Le journaliste Bibi Ngota

 Dans Assassinats

Bibi Ngota, directeur de « Cameroun Express », un des trois journalistes camerounais écroués pour « faux et usage de faux » et détenu depuis le 10 mars, est décédé jeudi à la prison de Yaoundé.

Bibi Ngota « est décédé ce matin à la prison de Kondengui (Yaoundé). Nous avons récupéré son corps et l’avons placé à la morgue », a déclaré à l’AFP Bruno Ntede, frère cadet du défunt.
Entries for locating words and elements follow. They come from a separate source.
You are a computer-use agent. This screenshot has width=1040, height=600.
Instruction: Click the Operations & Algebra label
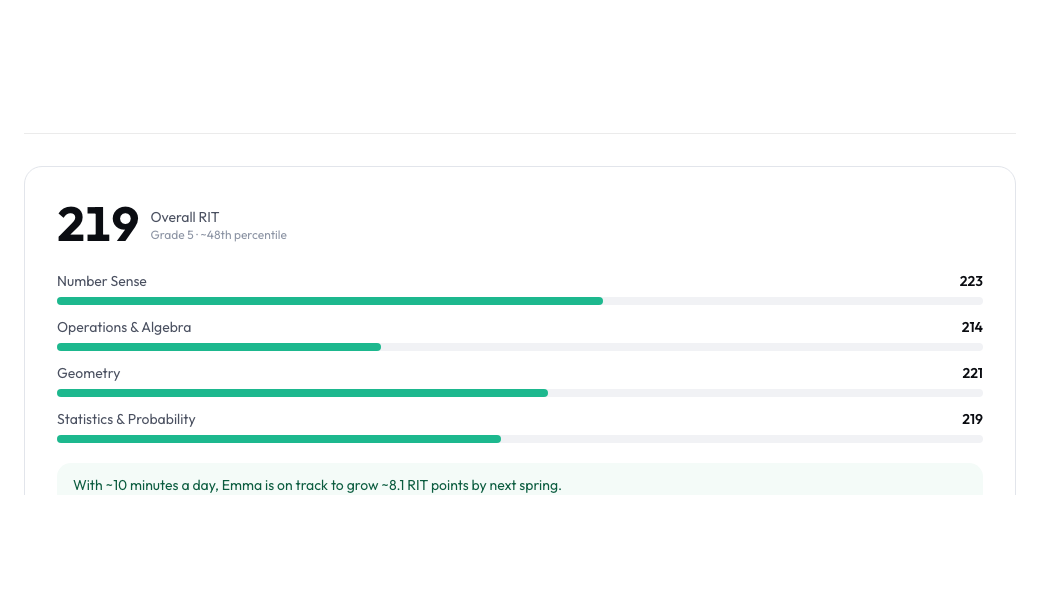pyautogui.click(x=124, y=328)
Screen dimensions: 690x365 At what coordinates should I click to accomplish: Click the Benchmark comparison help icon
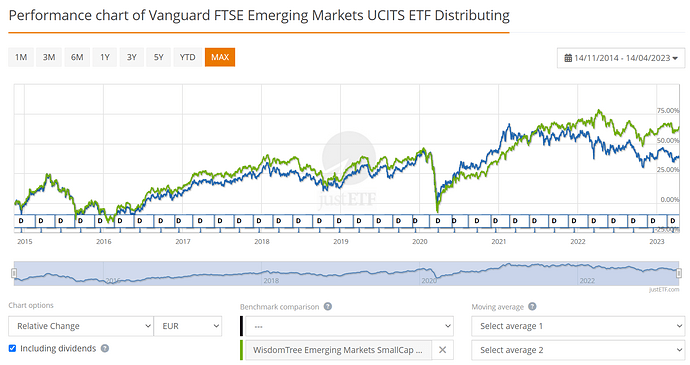point(328,306)
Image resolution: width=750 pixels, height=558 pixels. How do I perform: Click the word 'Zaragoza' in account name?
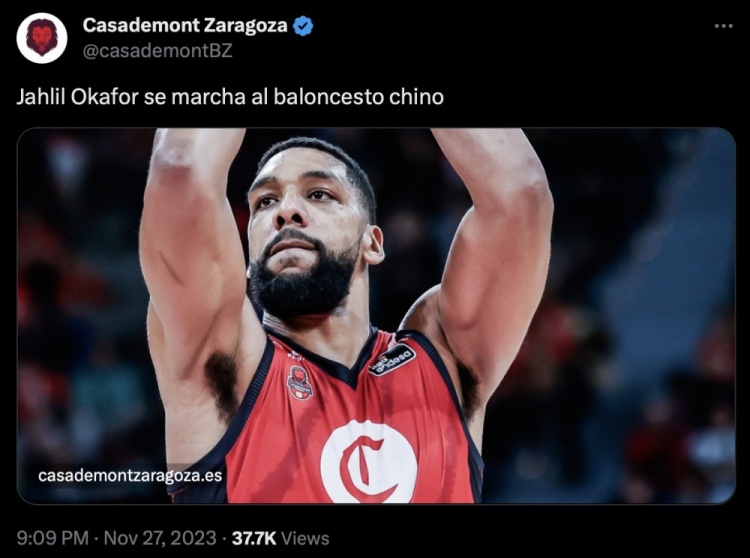(245, 26)
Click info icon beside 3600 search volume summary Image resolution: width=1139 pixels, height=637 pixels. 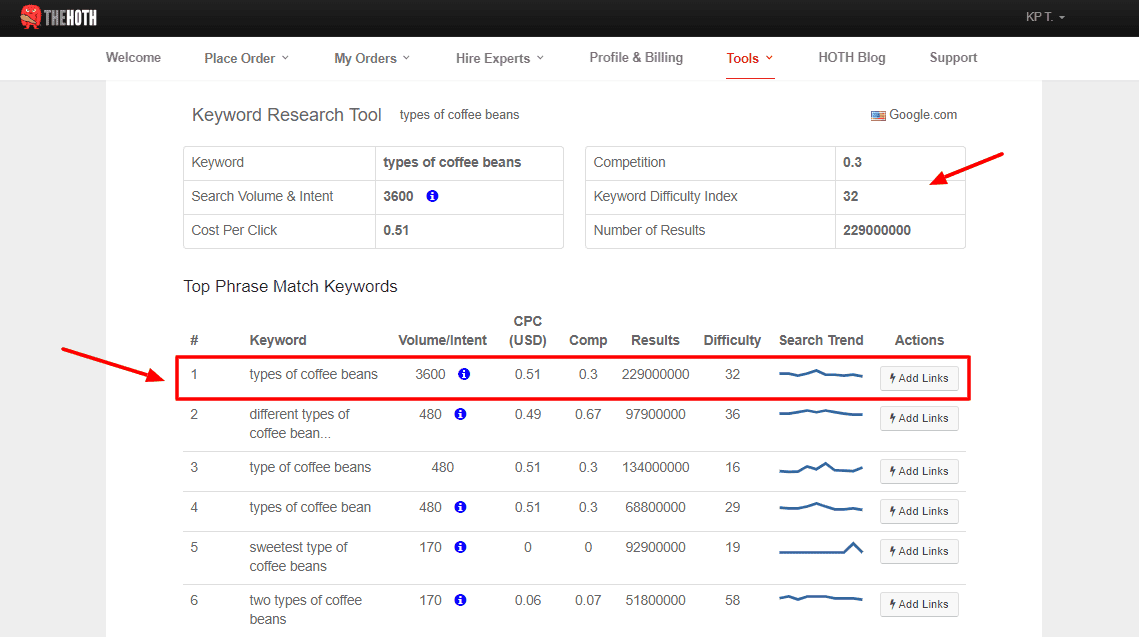click(x=432, y=197)
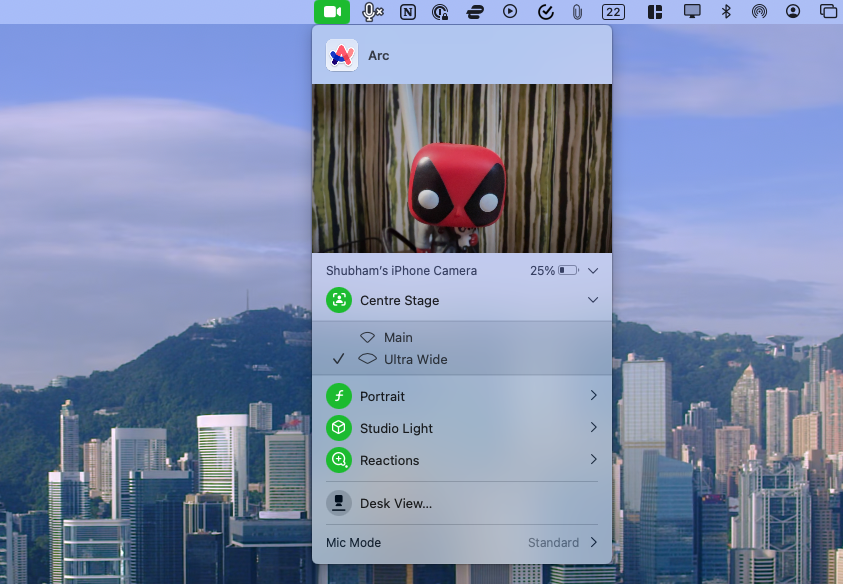Expand the Reactions submenu arrow
The width and height of the screenshot is (843, 584).
coord(594,460)
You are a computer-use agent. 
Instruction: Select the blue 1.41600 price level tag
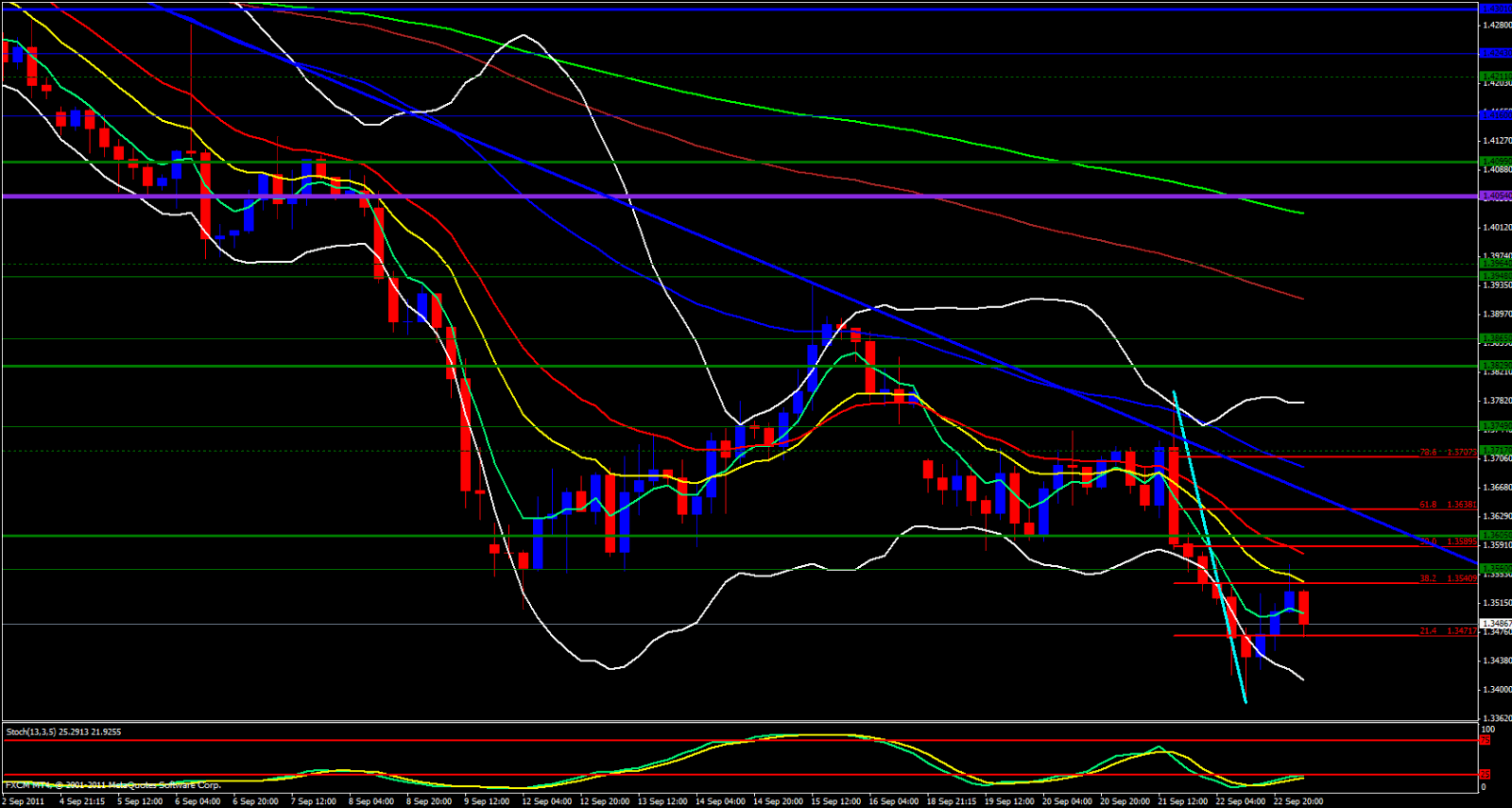(x=1497, y=115)
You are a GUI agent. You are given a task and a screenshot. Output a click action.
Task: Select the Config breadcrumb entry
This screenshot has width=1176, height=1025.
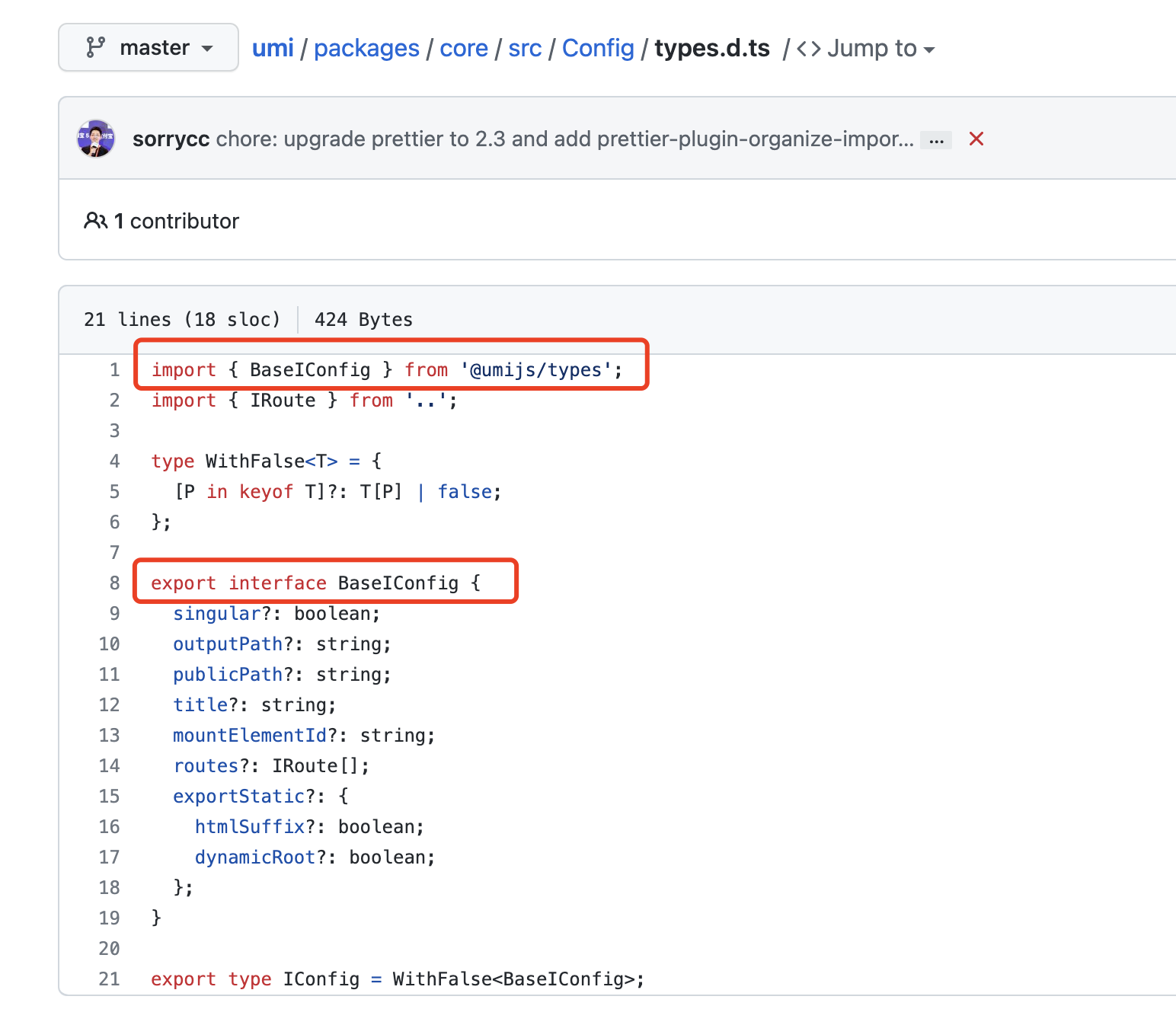point(598,47)
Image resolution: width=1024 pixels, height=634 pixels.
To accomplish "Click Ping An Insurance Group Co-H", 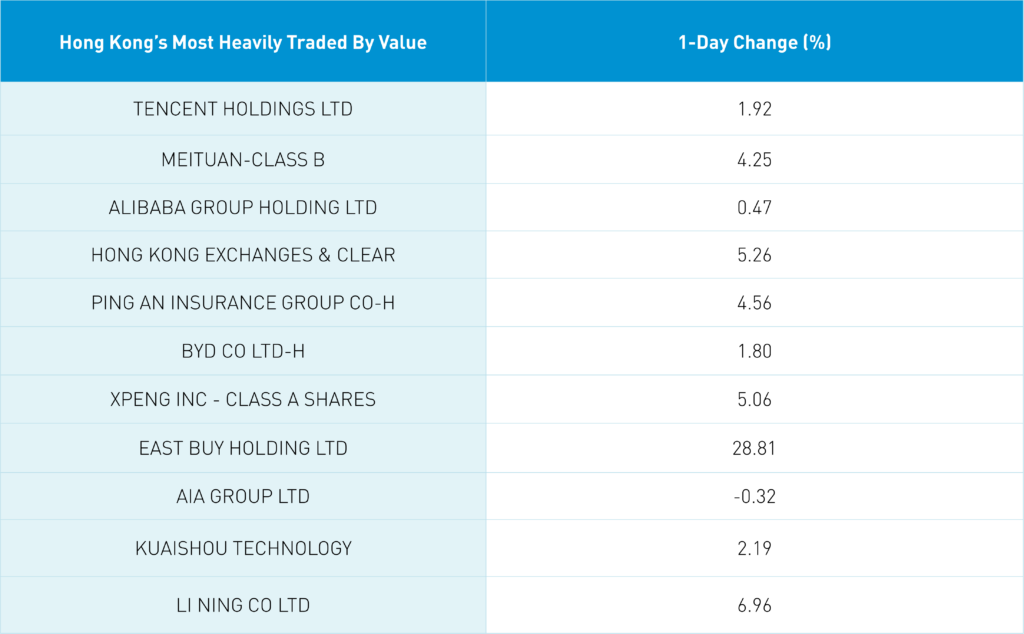I will coord(243,303).
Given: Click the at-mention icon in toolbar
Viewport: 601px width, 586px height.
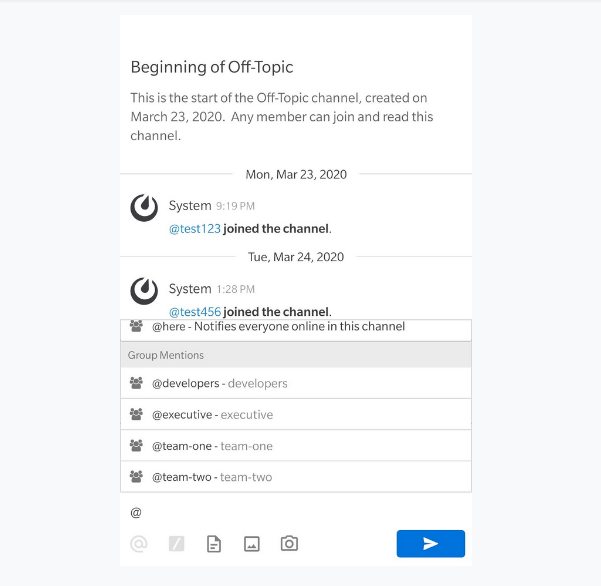Looking at the screenshot, I should [138, 543].
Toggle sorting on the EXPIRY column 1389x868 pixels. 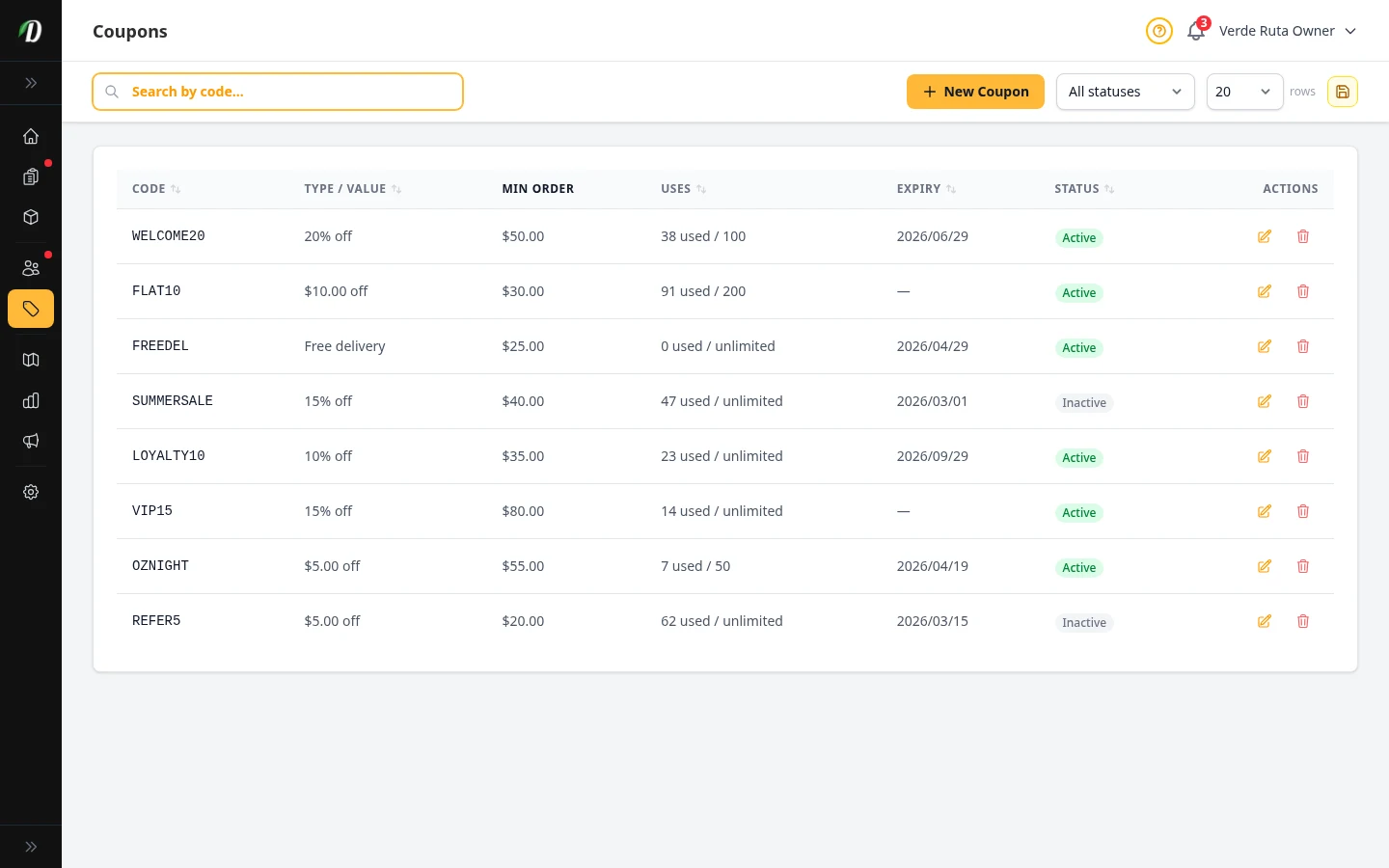click(x=950, y=189)
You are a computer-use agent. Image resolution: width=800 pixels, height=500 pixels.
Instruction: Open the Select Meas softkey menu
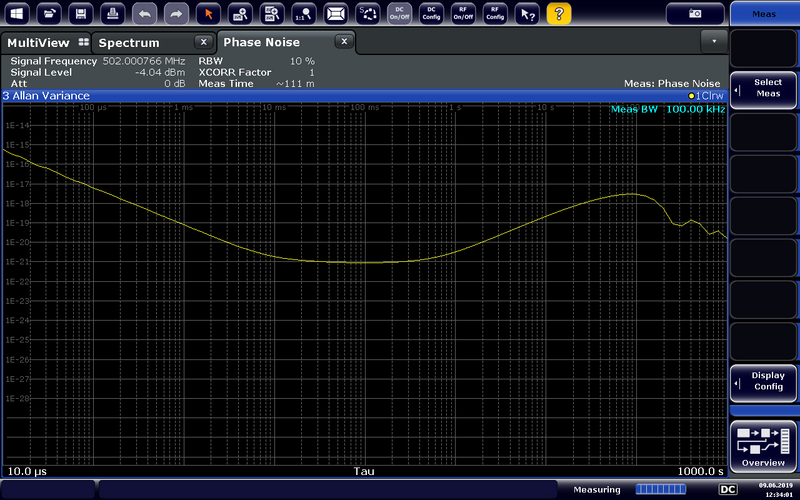click(x=765, y=89)
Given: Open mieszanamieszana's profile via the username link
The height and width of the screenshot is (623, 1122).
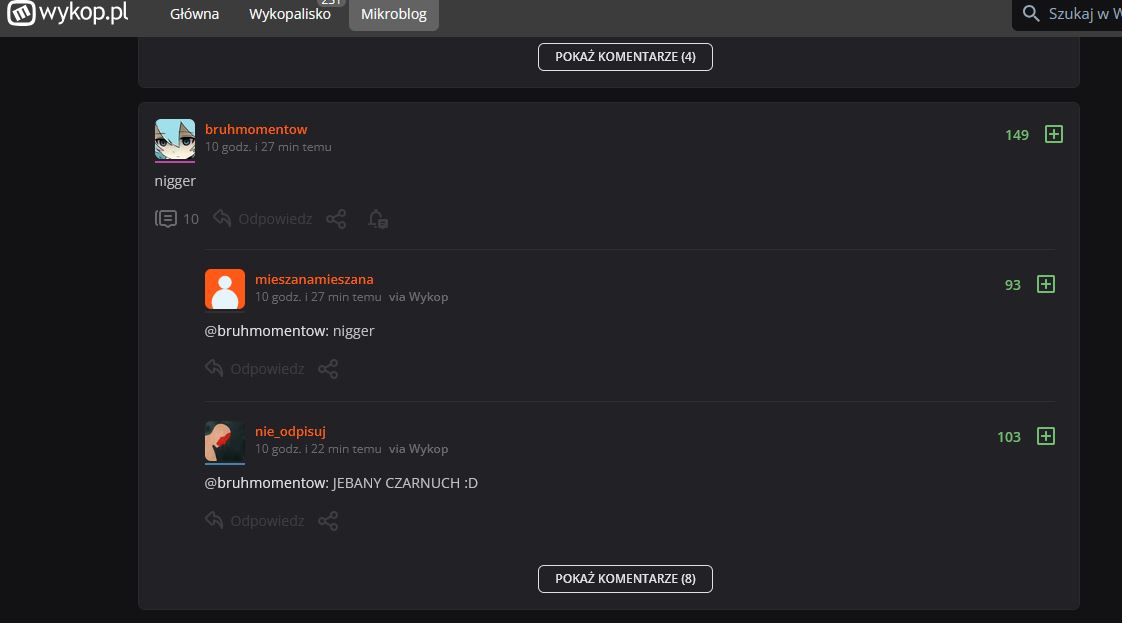Looking at the screenshot, I should tap(314, 279).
« Avant d’être incarcéré, il souffrait d’hypertension artérielle et (de problèmes) d’hernie. Faute de suivi médical, il a succombé », a-t-il ajouté.

Le journaliste « était privé de soins depuis deux semaines », selon Henriette Ekwé, conseillère du Syndicat national des journalistes du Cameroun (SNJC). « Je suis choquée et révoltée par son décès », a-t-elle déclaré.

Bibi Ngota avait été écroué en mars avec deux autres journalistes, Serge Sabouang (La Nation) et Robert Mintsa (Le Devoir), pour « faux et usage de faux », les autorités leur reprochant d’avoir imité « la signature du secrétaire général de la présidence de la République sur des documents dont ils se servaient pour (lui) faire du chantage », selon une source judiciaire.

L’organisation de défense des journalistes Reporters sans frontières (RSF) a exprimé, jeudi, « sa tristesse et sa colère ». RSF a pu joindre la femme de Bibi Ngota, Ngo’o Georgette.

Conditions de détention

« Les autorités pénitentiaires savaient que mon mari souffrait d’asthme et d’hypertension. Elles ne lui ont jamais fourni les médicaments nécessaires pour qu’il se soigne. C’est ma famille, déjà en grande difficulté financière, qui devait assumer les dépenses pour la nourriture et les médicaments », a-t-elle affirmé à RSF.

Selon RSF, les trois journalistes ont été placés dès leur arrivée en prison dans des cellules collectives de trente personnes, dépourvues de lits et de sanitaires. « Lors de mes visites, j’ai pu constater que les conditions de détention de mon mari et de ses collègues étaient déplorables », a poursuivi Ngo’o Georgette.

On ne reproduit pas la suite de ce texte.